**CHALLENGE**
Print the lines below word for word, starting with the line that contains "What do you see at coordinates (1310, 342)" and going on through the line that contains "coordinates (492, 745).", both included.

--------

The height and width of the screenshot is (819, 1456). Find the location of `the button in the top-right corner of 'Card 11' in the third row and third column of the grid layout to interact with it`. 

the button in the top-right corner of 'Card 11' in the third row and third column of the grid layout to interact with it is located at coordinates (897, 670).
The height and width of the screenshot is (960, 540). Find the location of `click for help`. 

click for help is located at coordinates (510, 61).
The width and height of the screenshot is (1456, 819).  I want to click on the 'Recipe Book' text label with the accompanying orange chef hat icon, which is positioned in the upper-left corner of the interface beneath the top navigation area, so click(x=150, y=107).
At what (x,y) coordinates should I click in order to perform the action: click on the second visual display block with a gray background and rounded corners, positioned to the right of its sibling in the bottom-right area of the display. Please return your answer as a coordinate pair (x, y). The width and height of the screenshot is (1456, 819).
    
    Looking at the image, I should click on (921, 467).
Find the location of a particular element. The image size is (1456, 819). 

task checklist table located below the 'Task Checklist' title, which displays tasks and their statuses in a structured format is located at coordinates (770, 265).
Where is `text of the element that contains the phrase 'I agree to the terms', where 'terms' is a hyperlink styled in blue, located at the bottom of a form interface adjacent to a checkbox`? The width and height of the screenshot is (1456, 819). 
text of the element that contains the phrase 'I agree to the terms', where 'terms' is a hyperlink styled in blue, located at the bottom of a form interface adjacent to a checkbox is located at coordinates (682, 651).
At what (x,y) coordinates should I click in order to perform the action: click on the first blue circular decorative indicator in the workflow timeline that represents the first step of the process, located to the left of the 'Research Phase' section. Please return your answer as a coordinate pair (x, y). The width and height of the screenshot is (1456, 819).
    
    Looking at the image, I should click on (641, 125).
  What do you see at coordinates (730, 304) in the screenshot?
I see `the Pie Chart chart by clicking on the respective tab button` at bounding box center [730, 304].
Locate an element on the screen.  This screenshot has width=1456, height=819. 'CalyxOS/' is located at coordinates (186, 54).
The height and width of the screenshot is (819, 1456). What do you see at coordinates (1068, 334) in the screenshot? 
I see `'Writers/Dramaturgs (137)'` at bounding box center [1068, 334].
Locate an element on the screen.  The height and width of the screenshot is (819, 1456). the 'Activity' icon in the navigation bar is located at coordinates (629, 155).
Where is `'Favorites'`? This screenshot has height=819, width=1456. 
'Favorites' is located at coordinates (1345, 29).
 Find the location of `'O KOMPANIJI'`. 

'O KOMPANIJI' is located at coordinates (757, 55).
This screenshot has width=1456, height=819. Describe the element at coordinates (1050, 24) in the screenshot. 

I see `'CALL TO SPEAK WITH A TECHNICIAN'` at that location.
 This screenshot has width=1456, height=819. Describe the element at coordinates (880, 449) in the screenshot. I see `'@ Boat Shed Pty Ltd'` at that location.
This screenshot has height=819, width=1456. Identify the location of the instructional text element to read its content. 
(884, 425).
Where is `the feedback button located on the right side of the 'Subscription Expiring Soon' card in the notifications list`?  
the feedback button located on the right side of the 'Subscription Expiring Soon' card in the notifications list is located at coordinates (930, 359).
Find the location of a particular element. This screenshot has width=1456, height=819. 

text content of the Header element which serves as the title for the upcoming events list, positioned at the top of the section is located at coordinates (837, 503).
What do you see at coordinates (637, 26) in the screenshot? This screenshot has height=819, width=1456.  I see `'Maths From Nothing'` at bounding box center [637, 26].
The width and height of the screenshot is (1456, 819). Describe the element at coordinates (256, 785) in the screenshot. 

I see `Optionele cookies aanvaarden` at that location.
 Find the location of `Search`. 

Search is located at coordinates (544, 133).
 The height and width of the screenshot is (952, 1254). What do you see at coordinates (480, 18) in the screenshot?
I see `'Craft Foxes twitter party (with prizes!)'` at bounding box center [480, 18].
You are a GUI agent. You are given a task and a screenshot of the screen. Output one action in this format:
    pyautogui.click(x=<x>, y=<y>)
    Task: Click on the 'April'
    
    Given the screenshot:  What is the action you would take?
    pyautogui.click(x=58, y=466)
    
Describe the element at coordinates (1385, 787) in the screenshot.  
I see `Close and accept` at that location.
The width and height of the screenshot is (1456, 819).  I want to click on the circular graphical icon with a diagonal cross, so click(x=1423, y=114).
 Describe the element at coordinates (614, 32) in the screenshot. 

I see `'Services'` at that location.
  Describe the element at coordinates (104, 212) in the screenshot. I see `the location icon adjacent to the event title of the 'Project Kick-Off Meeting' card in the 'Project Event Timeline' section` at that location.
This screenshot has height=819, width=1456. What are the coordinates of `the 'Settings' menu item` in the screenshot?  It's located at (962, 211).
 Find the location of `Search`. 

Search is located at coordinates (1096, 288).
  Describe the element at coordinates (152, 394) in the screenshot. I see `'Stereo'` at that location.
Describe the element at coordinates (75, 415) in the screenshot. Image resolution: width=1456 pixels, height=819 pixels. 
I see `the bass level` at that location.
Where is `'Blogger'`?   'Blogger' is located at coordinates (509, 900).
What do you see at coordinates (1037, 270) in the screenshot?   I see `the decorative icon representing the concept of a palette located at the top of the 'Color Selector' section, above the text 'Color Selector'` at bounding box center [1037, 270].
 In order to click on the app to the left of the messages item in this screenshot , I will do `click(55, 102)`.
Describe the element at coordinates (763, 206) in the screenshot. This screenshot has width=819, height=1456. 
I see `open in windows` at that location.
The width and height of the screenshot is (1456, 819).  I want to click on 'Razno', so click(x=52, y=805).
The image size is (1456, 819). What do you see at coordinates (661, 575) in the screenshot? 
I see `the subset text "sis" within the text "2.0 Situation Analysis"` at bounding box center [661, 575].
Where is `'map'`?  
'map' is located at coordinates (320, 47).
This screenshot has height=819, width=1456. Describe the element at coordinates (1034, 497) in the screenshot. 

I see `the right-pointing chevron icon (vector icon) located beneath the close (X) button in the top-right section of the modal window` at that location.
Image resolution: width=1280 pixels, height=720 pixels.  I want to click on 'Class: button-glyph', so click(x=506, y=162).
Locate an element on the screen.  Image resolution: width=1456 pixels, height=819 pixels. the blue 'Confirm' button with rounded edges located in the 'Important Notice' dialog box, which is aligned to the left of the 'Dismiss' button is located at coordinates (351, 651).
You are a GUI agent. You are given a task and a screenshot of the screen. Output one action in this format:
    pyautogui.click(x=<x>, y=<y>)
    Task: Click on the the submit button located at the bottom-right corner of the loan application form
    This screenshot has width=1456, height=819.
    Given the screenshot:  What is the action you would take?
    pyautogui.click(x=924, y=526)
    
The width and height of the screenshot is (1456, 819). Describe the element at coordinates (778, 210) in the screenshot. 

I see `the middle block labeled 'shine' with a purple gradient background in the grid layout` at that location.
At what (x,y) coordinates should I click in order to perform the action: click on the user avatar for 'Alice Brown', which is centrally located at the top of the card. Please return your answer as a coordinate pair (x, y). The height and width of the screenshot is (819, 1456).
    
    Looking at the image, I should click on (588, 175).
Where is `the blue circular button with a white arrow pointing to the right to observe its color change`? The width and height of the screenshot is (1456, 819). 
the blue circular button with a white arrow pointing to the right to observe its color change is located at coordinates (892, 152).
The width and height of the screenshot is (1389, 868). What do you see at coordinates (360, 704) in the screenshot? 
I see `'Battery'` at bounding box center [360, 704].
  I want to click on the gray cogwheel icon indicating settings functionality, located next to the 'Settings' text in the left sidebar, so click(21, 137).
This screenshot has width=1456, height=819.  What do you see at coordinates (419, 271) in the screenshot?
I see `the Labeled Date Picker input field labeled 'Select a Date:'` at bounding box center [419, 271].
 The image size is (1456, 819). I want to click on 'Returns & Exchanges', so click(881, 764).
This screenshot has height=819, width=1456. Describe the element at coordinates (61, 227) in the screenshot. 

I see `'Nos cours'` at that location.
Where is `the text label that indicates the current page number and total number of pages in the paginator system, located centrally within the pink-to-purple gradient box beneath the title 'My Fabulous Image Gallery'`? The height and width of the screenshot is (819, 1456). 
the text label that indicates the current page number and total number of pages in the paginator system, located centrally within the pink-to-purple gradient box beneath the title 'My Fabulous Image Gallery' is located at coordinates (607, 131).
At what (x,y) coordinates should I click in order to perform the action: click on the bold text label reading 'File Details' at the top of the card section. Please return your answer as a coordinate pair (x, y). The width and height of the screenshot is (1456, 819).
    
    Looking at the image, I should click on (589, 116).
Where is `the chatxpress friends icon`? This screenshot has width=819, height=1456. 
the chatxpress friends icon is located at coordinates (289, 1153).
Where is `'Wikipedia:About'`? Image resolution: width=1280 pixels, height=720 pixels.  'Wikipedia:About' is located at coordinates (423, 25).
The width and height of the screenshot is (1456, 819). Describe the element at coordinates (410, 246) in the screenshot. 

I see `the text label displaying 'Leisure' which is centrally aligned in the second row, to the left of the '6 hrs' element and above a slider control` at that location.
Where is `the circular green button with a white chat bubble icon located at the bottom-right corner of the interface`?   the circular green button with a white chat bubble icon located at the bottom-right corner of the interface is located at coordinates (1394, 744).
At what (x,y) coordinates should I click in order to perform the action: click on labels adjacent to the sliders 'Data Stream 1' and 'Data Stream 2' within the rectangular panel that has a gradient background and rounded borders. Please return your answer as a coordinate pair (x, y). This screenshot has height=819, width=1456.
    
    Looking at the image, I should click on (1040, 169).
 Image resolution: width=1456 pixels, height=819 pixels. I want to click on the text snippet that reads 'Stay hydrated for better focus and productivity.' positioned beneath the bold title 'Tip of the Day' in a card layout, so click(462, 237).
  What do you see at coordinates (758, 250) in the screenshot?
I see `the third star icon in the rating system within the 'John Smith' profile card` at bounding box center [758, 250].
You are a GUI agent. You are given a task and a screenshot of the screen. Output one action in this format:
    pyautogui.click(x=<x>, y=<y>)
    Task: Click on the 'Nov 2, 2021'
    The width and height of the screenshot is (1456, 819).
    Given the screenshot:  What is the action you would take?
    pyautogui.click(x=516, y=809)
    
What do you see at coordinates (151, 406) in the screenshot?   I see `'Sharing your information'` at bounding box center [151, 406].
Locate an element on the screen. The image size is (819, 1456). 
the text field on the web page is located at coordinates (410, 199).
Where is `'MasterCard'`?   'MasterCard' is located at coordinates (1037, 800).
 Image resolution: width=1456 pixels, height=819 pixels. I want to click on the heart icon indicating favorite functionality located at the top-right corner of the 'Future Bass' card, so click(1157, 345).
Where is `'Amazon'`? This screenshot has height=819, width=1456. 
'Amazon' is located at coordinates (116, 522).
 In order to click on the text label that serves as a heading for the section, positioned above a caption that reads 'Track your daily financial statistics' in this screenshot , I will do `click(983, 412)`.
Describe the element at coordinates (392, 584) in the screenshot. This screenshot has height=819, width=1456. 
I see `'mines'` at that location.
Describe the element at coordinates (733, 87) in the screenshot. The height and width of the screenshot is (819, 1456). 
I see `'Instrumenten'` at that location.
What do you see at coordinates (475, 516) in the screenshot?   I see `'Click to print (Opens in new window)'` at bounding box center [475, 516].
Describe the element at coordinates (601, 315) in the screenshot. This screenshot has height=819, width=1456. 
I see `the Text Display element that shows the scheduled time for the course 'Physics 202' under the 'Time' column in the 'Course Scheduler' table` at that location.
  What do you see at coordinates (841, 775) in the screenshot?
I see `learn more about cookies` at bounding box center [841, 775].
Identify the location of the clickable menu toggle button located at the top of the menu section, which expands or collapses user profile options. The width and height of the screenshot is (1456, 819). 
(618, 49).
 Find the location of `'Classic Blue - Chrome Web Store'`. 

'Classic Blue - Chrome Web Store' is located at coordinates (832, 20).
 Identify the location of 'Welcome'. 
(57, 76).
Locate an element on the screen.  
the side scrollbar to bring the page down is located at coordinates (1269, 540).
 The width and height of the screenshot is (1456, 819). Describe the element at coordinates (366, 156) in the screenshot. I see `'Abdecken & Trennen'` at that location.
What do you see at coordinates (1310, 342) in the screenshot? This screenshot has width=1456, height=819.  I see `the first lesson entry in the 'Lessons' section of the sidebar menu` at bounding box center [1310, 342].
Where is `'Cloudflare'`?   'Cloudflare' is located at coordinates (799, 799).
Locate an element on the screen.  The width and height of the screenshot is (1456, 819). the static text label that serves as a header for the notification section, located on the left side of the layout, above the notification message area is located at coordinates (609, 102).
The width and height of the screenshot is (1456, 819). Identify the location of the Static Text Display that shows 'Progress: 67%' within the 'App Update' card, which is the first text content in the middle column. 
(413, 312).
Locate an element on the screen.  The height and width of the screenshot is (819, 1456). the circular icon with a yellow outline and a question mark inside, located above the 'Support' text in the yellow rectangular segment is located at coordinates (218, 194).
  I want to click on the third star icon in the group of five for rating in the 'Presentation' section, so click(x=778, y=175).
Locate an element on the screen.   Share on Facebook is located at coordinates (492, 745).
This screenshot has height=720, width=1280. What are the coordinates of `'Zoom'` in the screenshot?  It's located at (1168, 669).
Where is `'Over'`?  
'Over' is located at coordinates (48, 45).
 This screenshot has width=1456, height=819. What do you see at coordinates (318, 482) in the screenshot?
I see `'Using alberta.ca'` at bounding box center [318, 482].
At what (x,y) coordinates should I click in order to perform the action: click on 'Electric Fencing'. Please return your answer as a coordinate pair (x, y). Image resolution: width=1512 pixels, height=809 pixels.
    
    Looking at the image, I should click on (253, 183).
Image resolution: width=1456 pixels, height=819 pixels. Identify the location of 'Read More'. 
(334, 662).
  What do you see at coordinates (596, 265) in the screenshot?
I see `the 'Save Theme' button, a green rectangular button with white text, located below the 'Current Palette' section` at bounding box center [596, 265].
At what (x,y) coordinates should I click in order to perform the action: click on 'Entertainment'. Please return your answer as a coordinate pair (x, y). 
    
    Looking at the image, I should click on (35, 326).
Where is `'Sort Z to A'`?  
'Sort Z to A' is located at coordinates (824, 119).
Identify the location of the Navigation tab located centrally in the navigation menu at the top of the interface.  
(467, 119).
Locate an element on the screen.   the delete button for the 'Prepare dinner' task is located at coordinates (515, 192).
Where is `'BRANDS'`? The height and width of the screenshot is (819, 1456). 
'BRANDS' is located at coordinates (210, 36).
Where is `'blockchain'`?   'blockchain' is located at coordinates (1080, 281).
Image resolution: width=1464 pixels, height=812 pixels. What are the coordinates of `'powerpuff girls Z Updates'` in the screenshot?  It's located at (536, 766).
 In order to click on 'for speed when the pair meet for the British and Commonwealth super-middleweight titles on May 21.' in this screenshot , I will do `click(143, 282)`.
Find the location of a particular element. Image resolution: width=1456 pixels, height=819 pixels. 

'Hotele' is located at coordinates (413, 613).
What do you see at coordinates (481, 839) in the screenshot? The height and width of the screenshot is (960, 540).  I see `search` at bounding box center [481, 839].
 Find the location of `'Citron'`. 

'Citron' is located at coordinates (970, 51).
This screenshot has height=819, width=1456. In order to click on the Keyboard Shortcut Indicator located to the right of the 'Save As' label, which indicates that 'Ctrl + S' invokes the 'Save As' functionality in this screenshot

--------

**TASK ANSWER**
What do you see at coordinates (1310, 342) in the screenshot? This screenshot has width=1456, height=819.  I see `the first lesson entry in the 'Lessons' section of the sidebar menu` at bounding box center [1310, 342].
Where is `'Cloudflare'`?   'Cloudflare' is located at coordinates (799, 799).
Locate an element on the screen.  The width and height of the screenshot is (1456, 819). the static text label that serves as a header for the notification section, located on the left side of the layout, above the notification message area is located at coordinates (609, 102).
The width and height of the screenshot is (1456, 819). Identify the location of the Static Text Display that shows 'Progress: 67%' within the 'App Update' card, which is the first text content in the middle column. 
(413, 312).
Locate an element on the screen.  The height and width of the screenshot is (819, 1456). the circular icon with a yellow outline and a question mark inside, located above the 'Support' text in the yellow rectangular segment is located at coordinates (218, 194).
  I want to click on the third star icon in the group of five for rating in the 'Presentation' section, so click(x=778, y=175).
Locate an element on the screen.   Share on Facebook is located at coordinates (492, 745).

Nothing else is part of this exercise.